With most consumers owning at least one mobile device, like a tablet or smartphone, with which to consume various video services such as YouTube, Netflix or Hulu, it’s likely these new services that let users transmit this video onto the large TV will resonate.

Espelien said that the advantage of AT&T’s Staycast and Dish's Evolve reflects the downward trend for in-room pay-per-view service.

“People prefer to just watch on their own screens,” Espelien said. “If this new service easily lets people watch Netflix or HBO Go on the road on the big screen in the room (rather than on their phone), I do think people will use it.”

Alan Wolk, lead analyst at TV[R]EV, agreed, adding that users who have existing online video accounts typically like viewing their content on the road.

“People have come to rely on their streaming apps and YouTube,” Wolk said. “Both services allow guests to cast from their own Netflix, Hulu and Amazon accounts, which is a big plus as viewers have gotten used to being able to take programming with them.”

Wolk said that these types of services will not only make it easier for users to get their content, but will also prevent hotel workers from having to assist users in setting up Roku or Chromecast devices.

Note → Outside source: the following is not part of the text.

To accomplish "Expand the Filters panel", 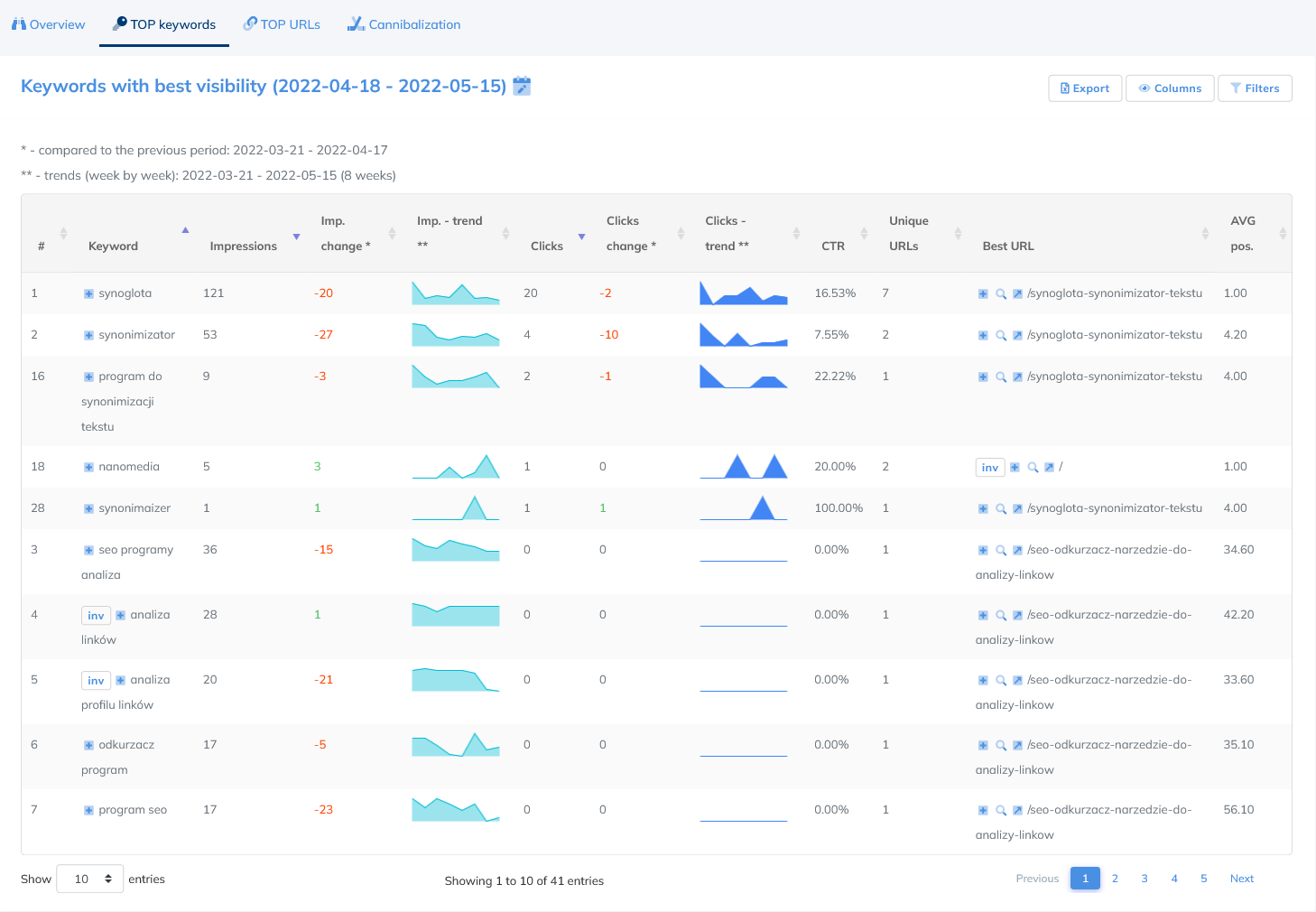I will point(1255,88).
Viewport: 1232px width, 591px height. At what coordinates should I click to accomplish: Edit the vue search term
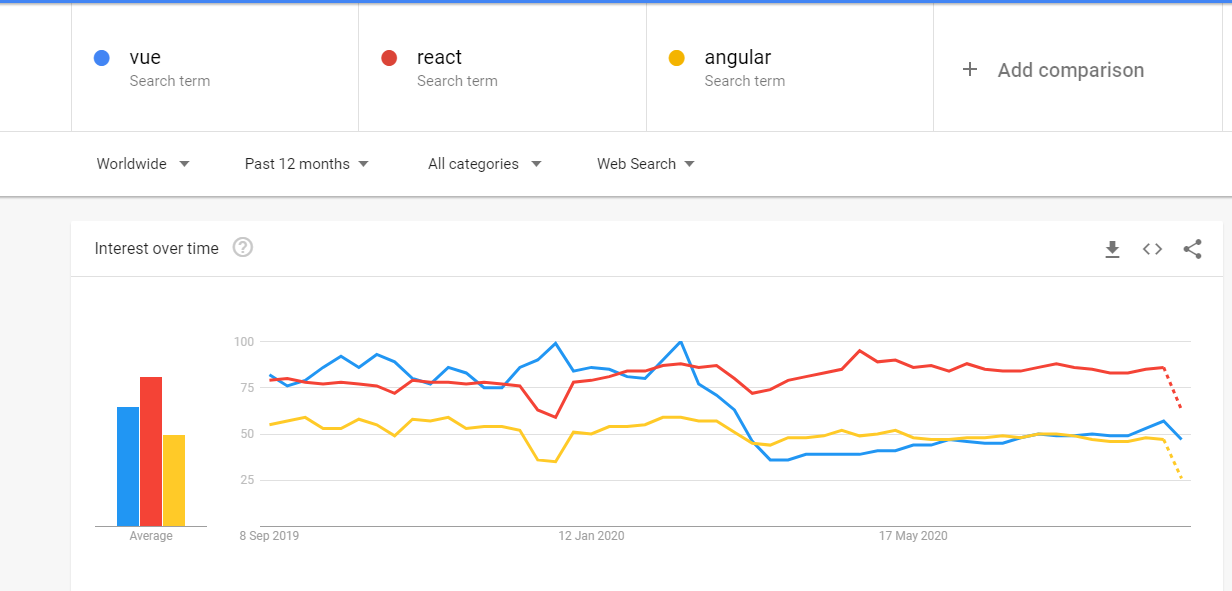pyautogui.click(x=215, y=68)
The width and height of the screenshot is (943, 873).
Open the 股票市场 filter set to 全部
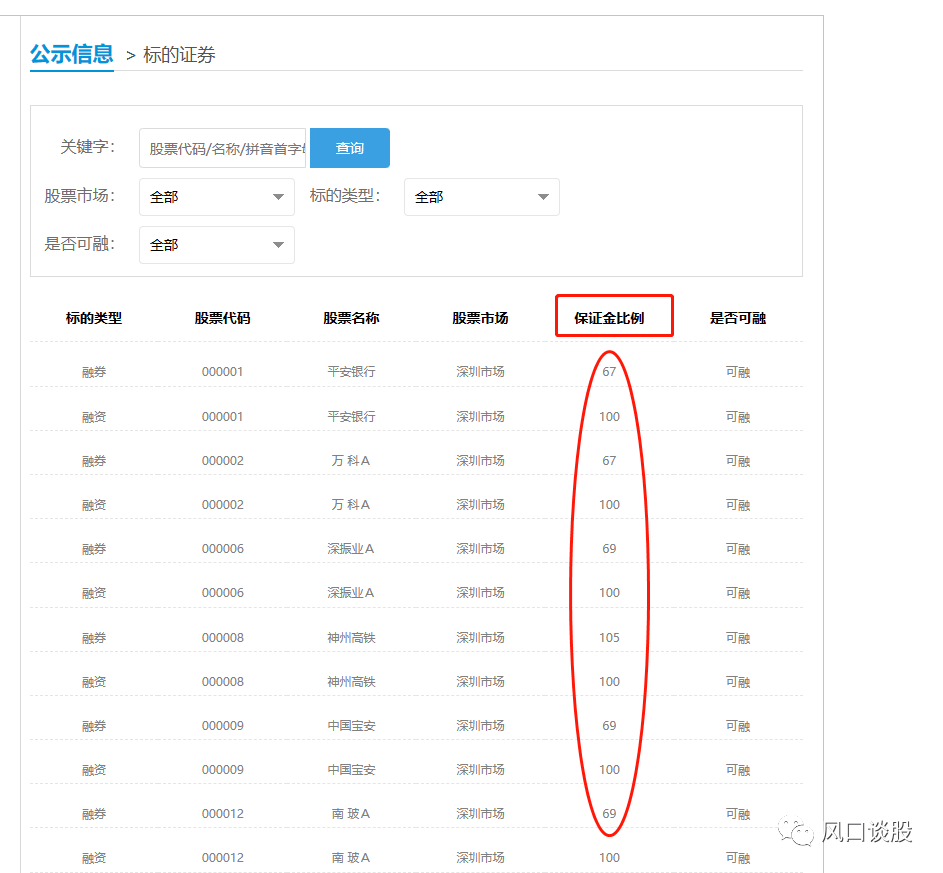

“This will be a lot better than watching on phones and laptops which is what I'm guessing many people were doing before this,” Wolk said. “Or they were bringing Rokus and Chromecasts from home and driving hotel staff crazy as they tried to set them up themselves.”

Test driving services

As AT&T and Dish hope to attract more customers to their video service plans, deepening their already well-entrenched presence in the hospitality segment could be another way to enhance video revenues.

AT&T reported in its first-quarter earnings release that video revenues were $9 billion, down year-over-year from $9.6 billion. The service provider noted that gains in its DirecTV Now service helped offset linear TV subscriber declines.

Dish, meanwhile, reported it lost 143,000 satellite subscribers in the first quarter. The loss follows a 2016 total-year loss of 1.04 million customers. Dish also saw revenue decline in the first quarter to $3.69 billion.

By offering these streaming services in hotel rooms, AT&T can also heighten the profile of its own streaming services that it is hoping will boost revenues.

“They can help introduce consumers to their respective services (DirecTV Now and Sling) so they can take them for a test drive,” Wolk said. “It also lets them create good will by providing a useful service for hotel guests.”